1. Sommes nous seuls ? Durant la seconde moitié de 2004, le EZLN publia, dans une série de textes, les fondements de sa position critique à l’égard de la classe politique et « envoya » des signaux montrant vers où tout ça allait. Début 2005, les bases sur lesquelles se construirait la Sixième Déclaration étaient prêtes.

La bataille électorale avait depuis longtemps pris le devant. Il se présentait alors 3 chemins possibles pour le EZLN : s’incorporer à la « vague » de Lopez Obrador et ignorer les signes et les indices que nous avions sur sa véritable tendance (c’est-à-dire être incohérents) ; garder le silence et attendre pour voir qu’est ce qui se passerait avec le processus électoral ; ou lancer le projet que nous étions en train de préparer.

La décision à prendre ne revenait pas à la direction zapatiste mais plutôt aux communautés. Ainsi commença à se préparer ce qui après serait l’alerte rouge, la consultation interne et, dépendant de son résultat, la Sixième Déclaration.

L’antécédent immédiat à la Sexta fut le texte appelé « l’impossible Géométrie du Pouvoir ». Vint ensuite l’alerte rouge que certains interprétèrent comme l’annonce d’une offensive zapatiste ou comme une « réponse » aux continuels patrouillages militaires. Ce n’était ni l’un ni l’autre mais une prévention face à une action militaire ennemie…encouragée par les attaques médiatiques des intellectuels progressistes qui, désenchantés que nous ne voulions pas nous joindre à leurs louanges à AMLO (Lopez Obrador) sans pour autant rester silencieux, nous attaquaient sans ménagement.

On consulta la Sexta dans les communautés zapatistes et ils décidèrent et dirent : « nous sommes prêts même si nous restons seuls ». C’est-à-dire parcourir seuls le pays, écouter les gens d’en bas, lancer avec ces gens le Programme National de Lutte pour transformer notre pays et créer un nouvel accord, une nouvelle Constitution. A cela, nous nous y étions préparés pendant 3 années : à rester seuls.

Mais cela ne se passa pas ainsi.

Rapidement la Sixième Déclaration commença à recevoir des adhésions. De tout le pays arrivèrent des communications qui démontraient que la Sexta était non seulement entendue et acceptée mais aussi que beaucoup la faisait sienne. Jour après jour, la Sexta grandit et se fit nationale.

2. Les premiers pas…et frictions. Comme nous l’avons expliqué plus haut, nous avions prévu un long processus. Notre idée était de convoquer une série de rencontres initiales pour faire connaissance entre nous qui embrassions même cause et chemin. Ces rencontres devaient marquer une différence avec celles qui avaient eu lieu en d’autres occasions. Désormais l’écoute zapatiste devait avoir la première place.

·····

- [Objectif visé] Poursuivez l'extrait sur la Sixième Déclaration zapatiste après sa dernière phrase. Les lignes qui suivent forment un matériau distinct de l'extrait.

- [Entrées du jeu de données]
·····

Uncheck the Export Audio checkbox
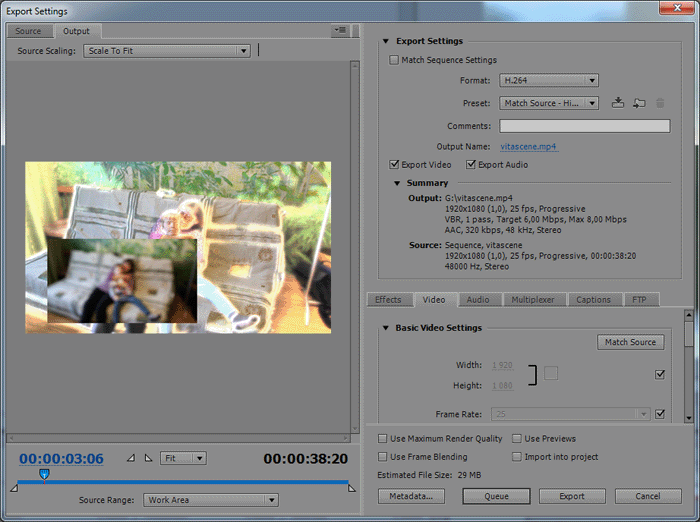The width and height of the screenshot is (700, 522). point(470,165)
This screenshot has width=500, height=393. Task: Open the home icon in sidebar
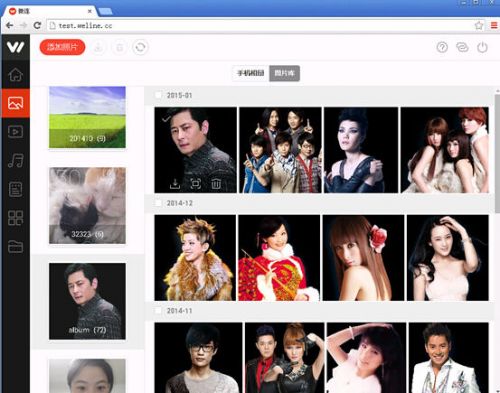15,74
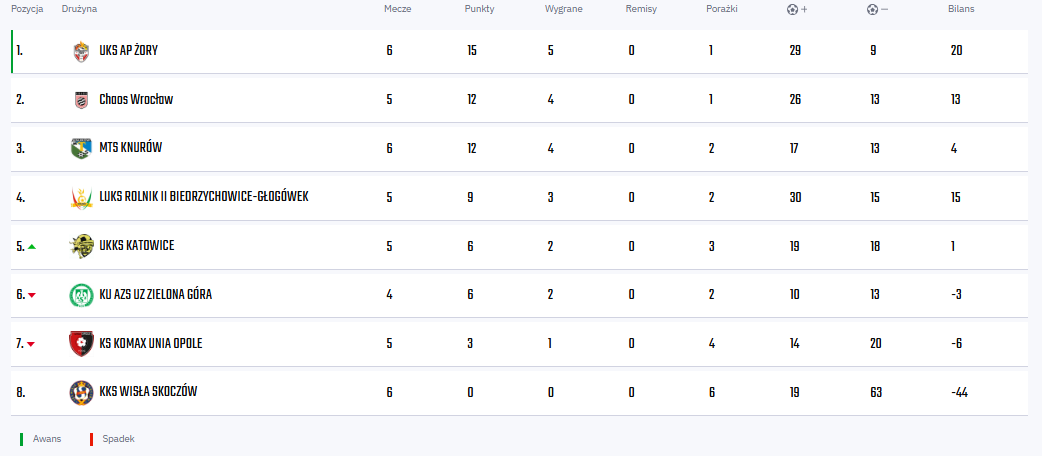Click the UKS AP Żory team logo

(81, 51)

·····

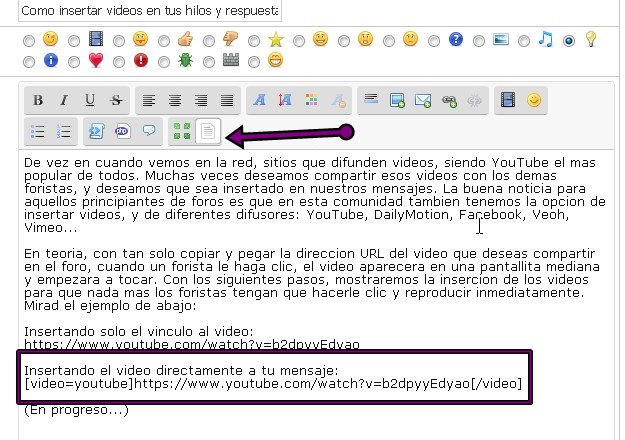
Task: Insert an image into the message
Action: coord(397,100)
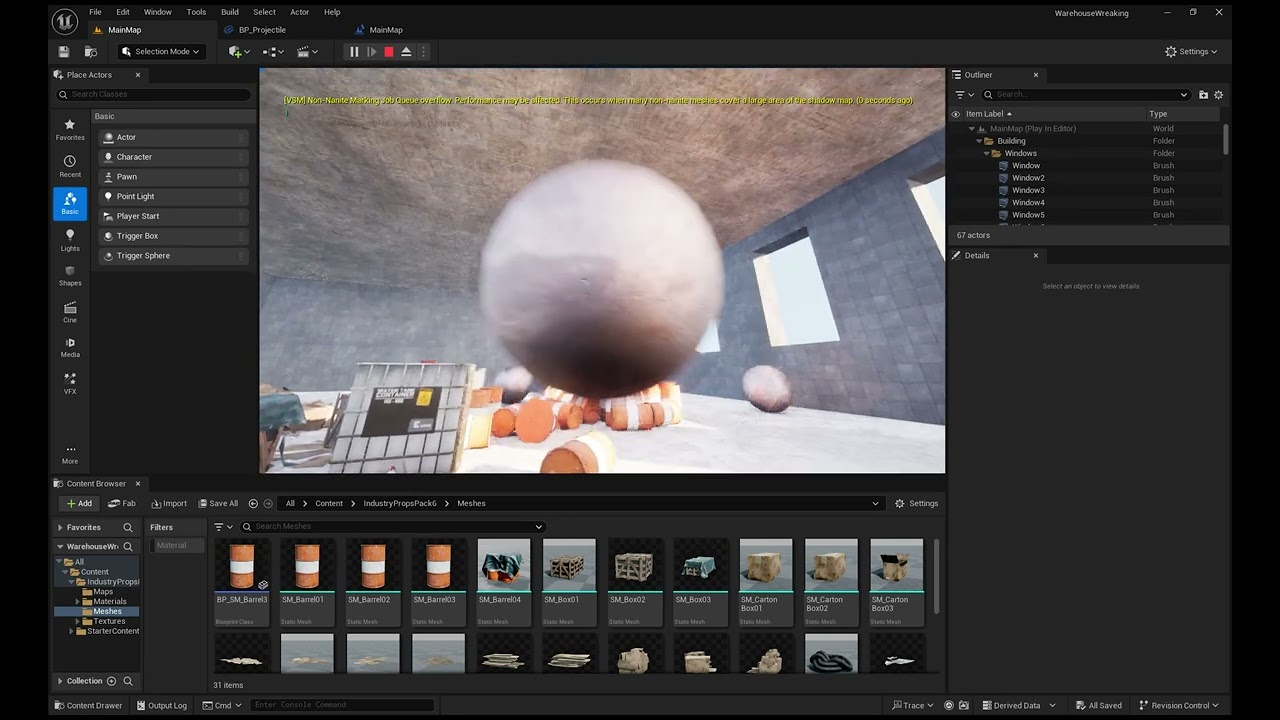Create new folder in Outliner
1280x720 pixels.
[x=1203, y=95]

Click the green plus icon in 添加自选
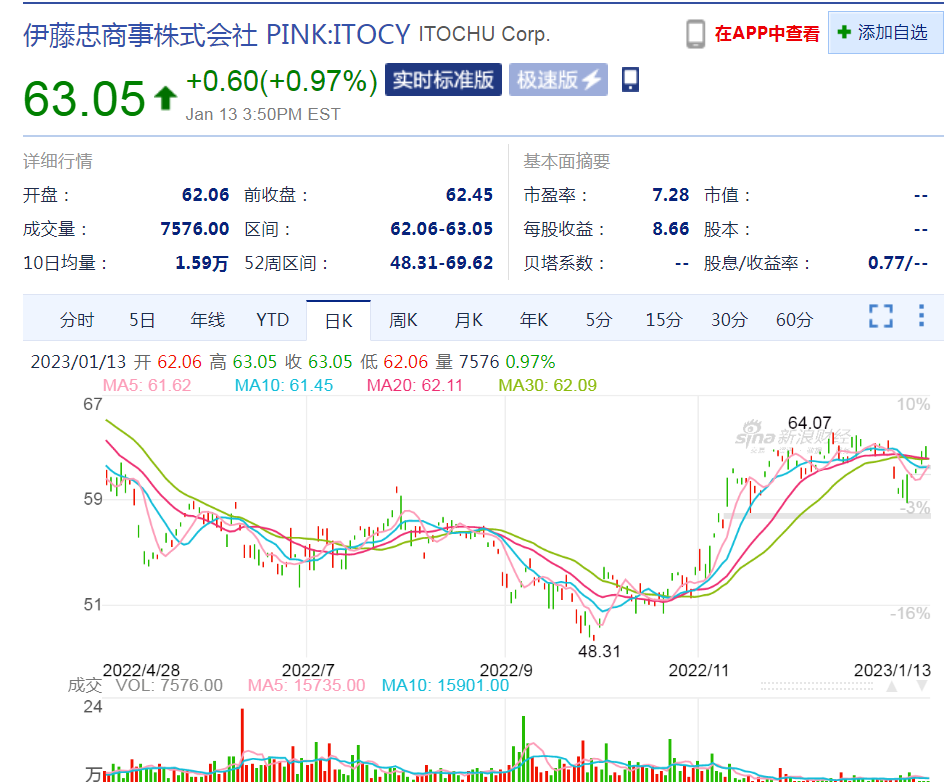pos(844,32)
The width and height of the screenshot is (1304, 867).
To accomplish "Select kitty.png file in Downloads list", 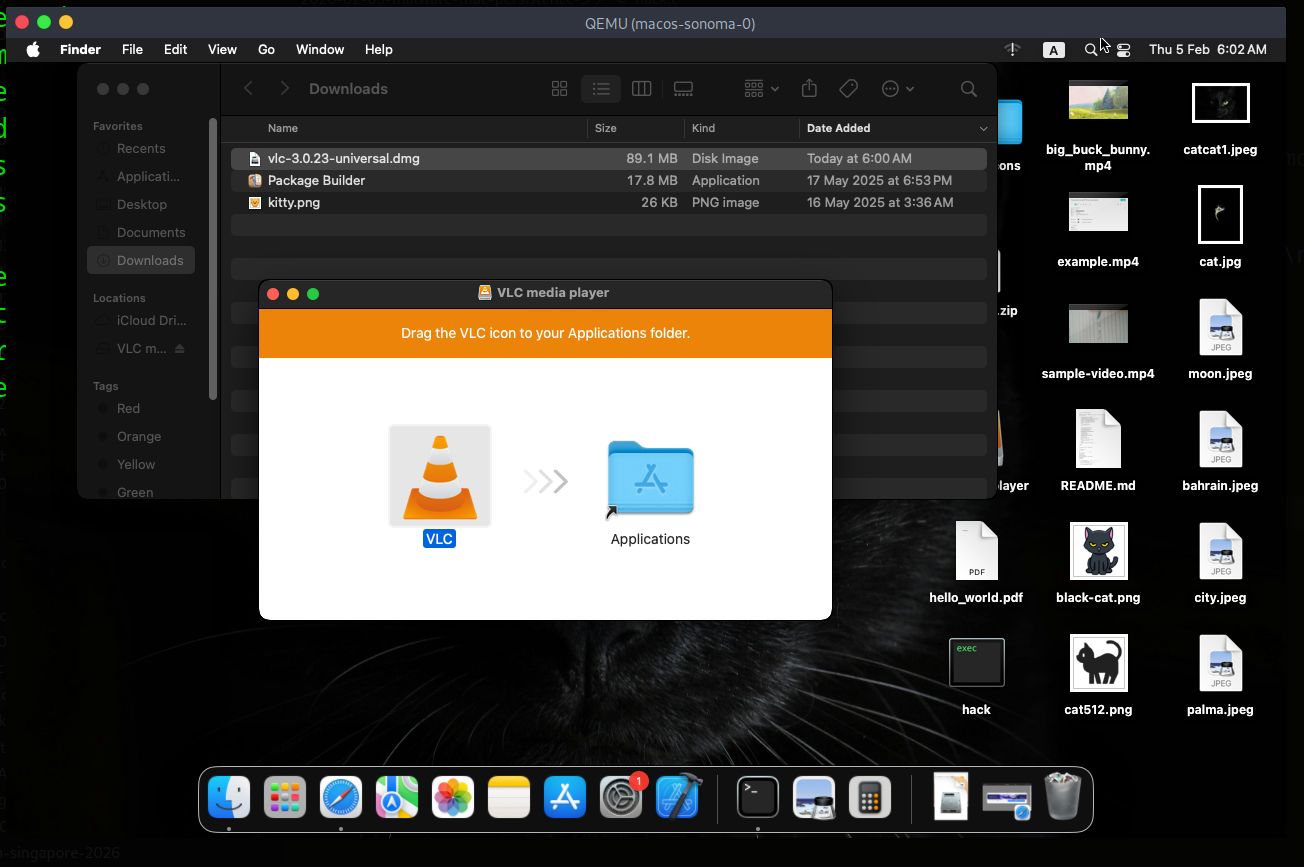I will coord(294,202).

·····

- [Résultat produit]
Nous commençâmes avec les réunions pour les organisations politiques afin de leur montrer l’importance que nous leur reconnaissions. Puis suivirent les communautés et les organisations indigènes pour souligner encore une fois que nous n’abandonnions pas notre lutte mais qu’au contraire nous l’englobions dans une plus grande. Ensuite avec les organisations sociales en reconnaissant un terrain où l’autre avait construit son histoire. Après avec des ONG, groupes et collectifs de toute sorte qui étaient toujours restés proches de nous. Après avec des familles et des individus pour ainsi dire que tous comptaient pour nous, peu importe leur grandeur ou leur nombre. Et finalement avec les autres ce qui signifiait reconnaître que notre vision du point de vue extérieur pouvait être limitée (comme c’est toujours le cas).

En juillet, août et septembre 2005 eurent lieu les dénommées « réunions préparatoires ». Nous avons tenu notre parole au cours de ces réunions en écoutant avec attention et respect TOUT ce qui s’est dit, y compris les reproches, critiques, menaces…et mensonges (bien qu’alors nous ne savions pas qu’il s’agissait de mensonges).

Il y a un an, le 16 septembre 2005, en présence de la feu Commandante Ramona, la direction du EZLN transmit formellement la dénommée « Autre Campagne » à l’ensemble des adhérents ; elle informa qu’elle participerait au mouvement avec, en plus des communautés zapatistes, une délégation de sa direction (appelée « Sixième Commission); et elle annonça la « sortie » du premier explorateur, le délégué numéro zéro (pour indiquer qu’ensuite d’autres délégués suivraient) avec la mission de connaître et écouter, dans tout le pays, tous les compagnons qui n’avaient pas pu assister aux réunions préparatrices y pour explorer les conditions dans lesquelles la Commission Sexta réalisera son travail permanent.

Dans cette première réunion plénière, le EZLN proposa d’accomplir le dessein de la Sexta, de construire une autre forme de faire de la politique et de prendre en considération la parole de tous, qu’ils aient assisté ou non aux réunions.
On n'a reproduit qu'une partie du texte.